市販化熱烈希望! スズキの四輪車と二輪車のスピリットを高度に融合した電気自動車のデザインコンセプト「ミサノ(misano)」が公開。スタイリングはヨーロッパデザイン学院(IED)と共同開発
スズキは2021年4月29日(現地時間)、イタリアにおいてEVオープンスポーツのコンセプトカー「ミサノ(misano)」をオンライン発表した。
イタリアのエミリア=ロマーニャ州に設置され、二輪MotoGPのサンマリノ・グランプリが開催される名サーキットのミサノ・ワールド・サーキット(Misano World Circuit)に由来する車名を冠したスズキ・ミサノ(Suzuki misano)は、スズキがヨーロッパデザイン学院(IED)と共同で開発した、EVオープンスポーツの提案形デザインコンセプトカーである。IED(Istituto Europeo di Design)は、1966年にイタリアのミラノに設立された欧州屈指のデザイン専門学校で、現在はイタリア国内でミラノのほかにトリノとローマ、さらに海外ではスペインのバルセロナとマドリード、ブラジルのサンパウロに分校を設置。世界70カ国以上の国から毎年7000名あまりの学生が集まり、卒業生は各分野で精力的に活躍している。今回のスズキとのプロジェクトでは、IEDトリノに在籍するトランスポートデザインの修士24名が参画した。

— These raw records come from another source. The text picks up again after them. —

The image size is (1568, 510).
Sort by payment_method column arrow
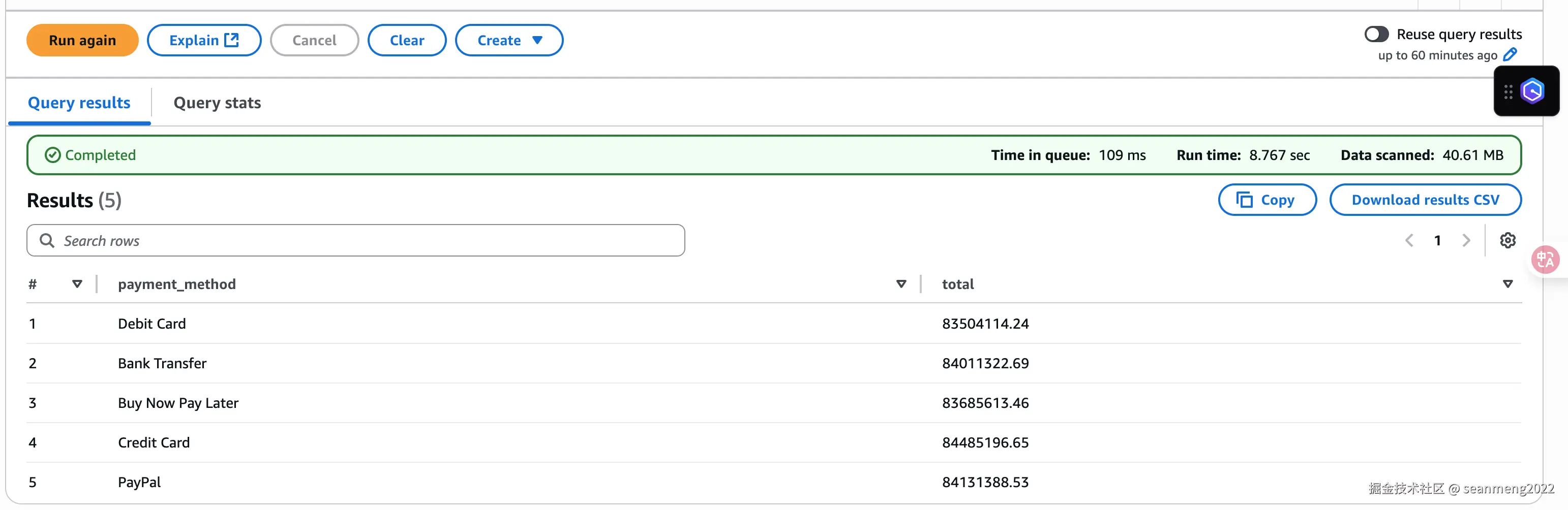(x=901, y=284)
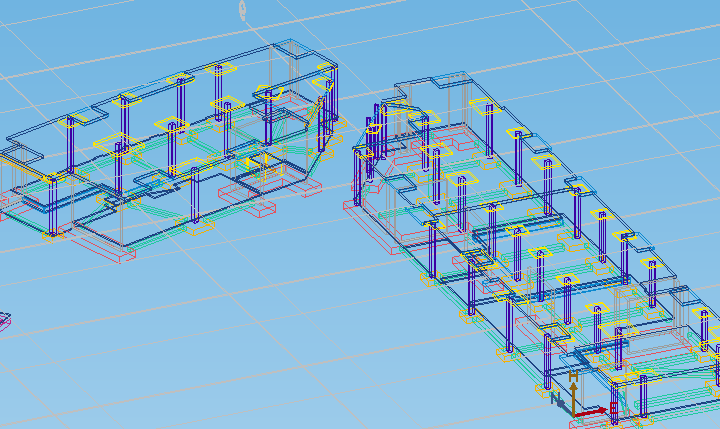Click the front-left corner column of left building
The height and width of the screenshot is (429, 720).
[52, 208]
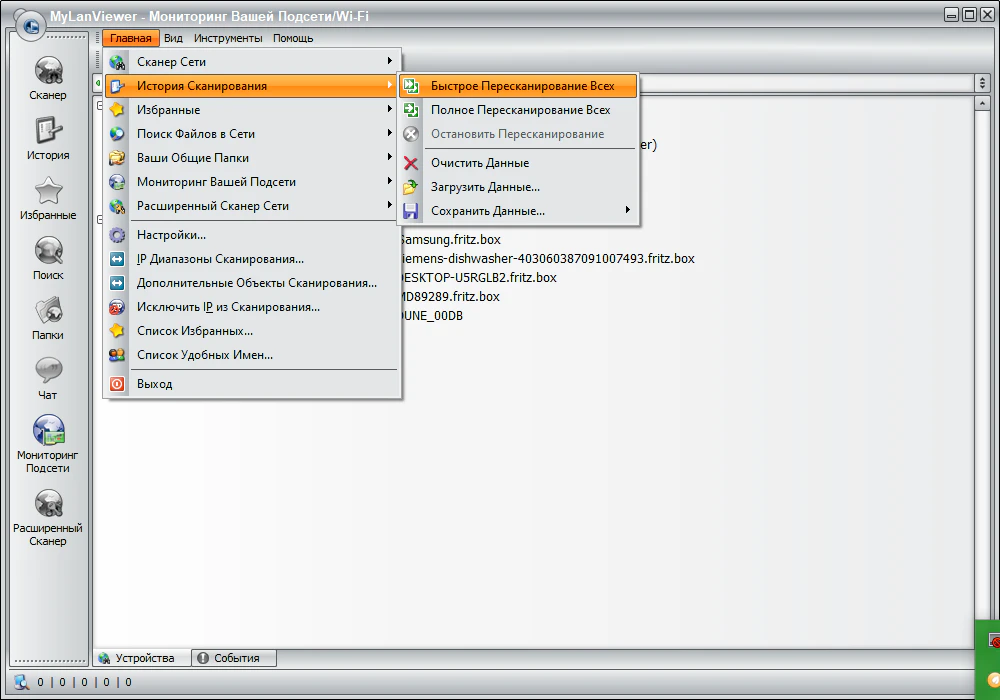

披露されたミサノの基本コンセプトは、スズキの四輪車と二輪車のスピリットの高度な融合。そしてスズキは、IEDトリノの若いデザイナーたちに、“La dolce vita”をテーマとして造形を手がけるように要請する。イタリア語で“甘い生活”を意味する“Dolcevita”は、名匠フェデリコ・フェリーニが監督した伊映画『La dolce vita(邦題:甘い生活)』(1960年公開)で一躍有名になった言葉で、大人のアバンチュールを象徴した、快楽主義的な志向を含意する。今回のコンセプトカーは、この“甘い生活”にインスピレーションを得て、内外装を演出したわけだ。
プロジェクトは2020年秋にスタートし、スズキのデザインセンターとIEDトリノの意欲的な取り組みによって半年あまりで完成にこぎつける。基本スタイルはクラシックタイプのバルケッタを再解釈し、革新的で左右非対称なレイアウトで四輪車と二輪車のイメージを融合させ、スポーティかつコンパクトなオープンボディを構築。細部のアレンジも印象的で、S字で仕立てたLEDヘッドライトを組み込むフロントのグリットデザインや2つの台形メッシュを通して空気が流れるリアの空力デザイン、シングルタイプのリアロールバー、抑揚のある面構成と下部のスカートにクリアなドアパネルを配したサイドビューなど、先進的かつ優雅な造形を採用した。また、各部にブロンズのアクセントを施し、さらに足もとにはブラック&ブロンズで彩った大径のOZ製アロイホイールを装着して、外観の存在感を強調する。ボディサイズは全長4000×全幅1750×全高1000mm/ホイールベース2600mmに設定した。
外観のラインで柔らかく包み込むコクピットについては、フェアリング状のフロントシールドを配したうえで、前後に着座するタンデムタイプの2シーターを左側に配置。右側には自在なスペースを残し、EV化におけるバッテリーパック、さらにラッゲジルームのレイアウトを可能とする。また、操舵は円形のステアリングホイールではなく、モーターサイクルから着想したバータイプで司る機構を採用した。
なお、スズキ・ミサノは本年5月15日から6月6日までトリノの国立自動車博物館(Museo Nazionale dell’Automobile)に展示される予定である。